── Task material ──

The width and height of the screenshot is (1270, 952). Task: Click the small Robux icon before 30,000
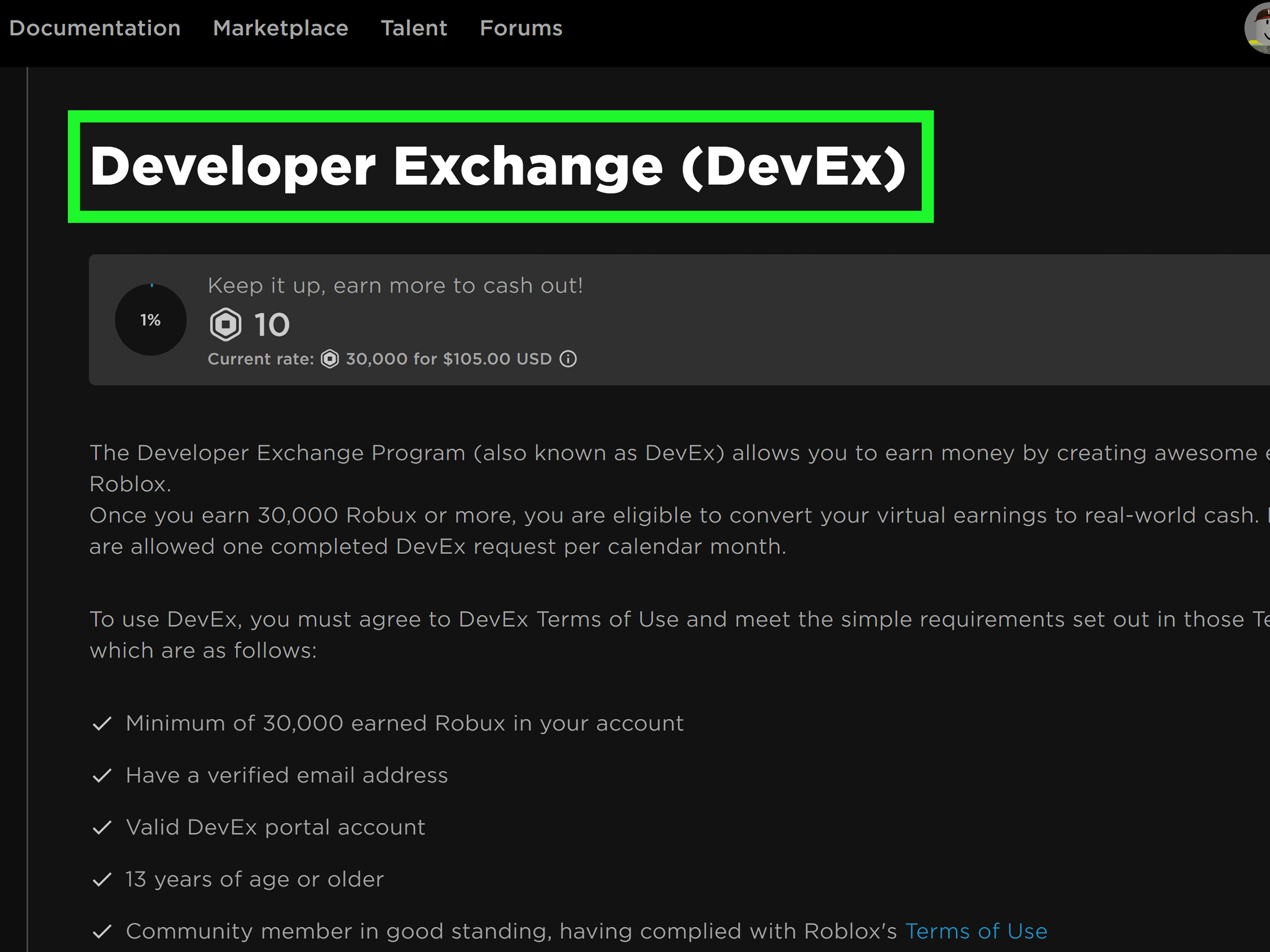coord(329,359)
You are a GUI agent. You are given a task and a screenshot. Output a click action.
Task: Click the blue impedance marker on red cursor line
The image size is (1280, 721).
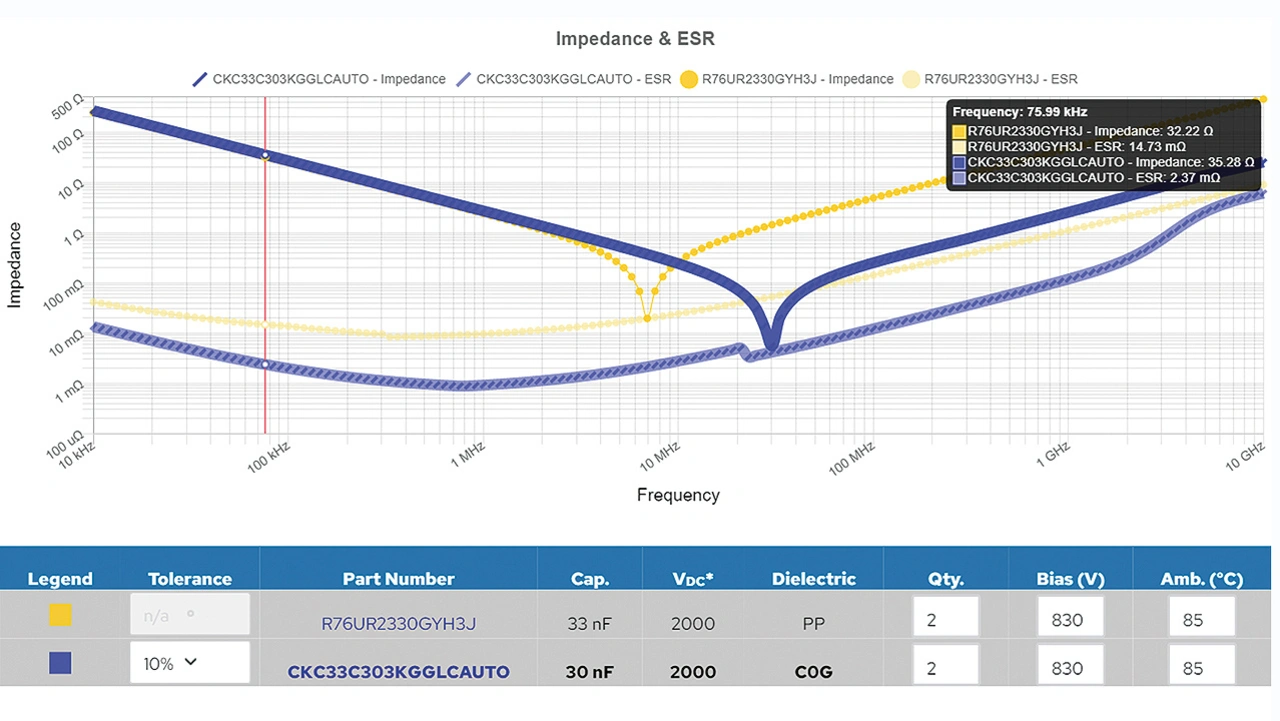pyautogui.click(x=265, y=155)
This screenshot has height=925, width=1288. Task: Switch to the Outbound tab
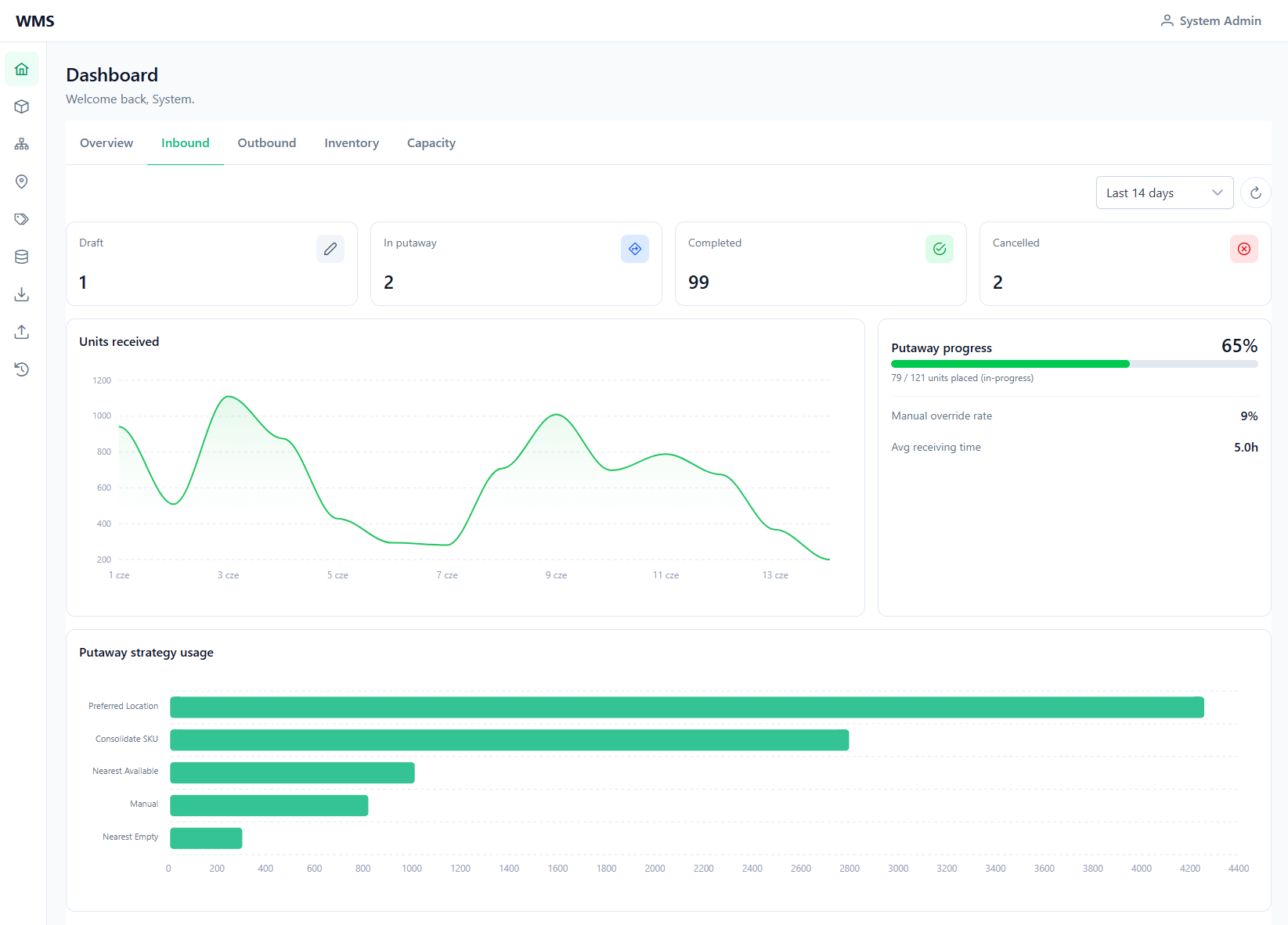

───

What is required →
Swap "screenshot" for "screen capture" throughout the data above, changing nothing else, and write out the result without the pictures.

Solved problem →
The width and height of the screen capture is (1270, 952). Task: Click the small Robux icon before 30,000
coord(329,359)
You are a GUI agent. You are given a task and a screen capture. Output a click action.
Task: Click the blue impedance marker on red cursor line
The image size is (1280, 721).
pyautogui.click(x=265, y=155)
This screen capture has height=925, width=1288. Task: Switch to the Outbound tab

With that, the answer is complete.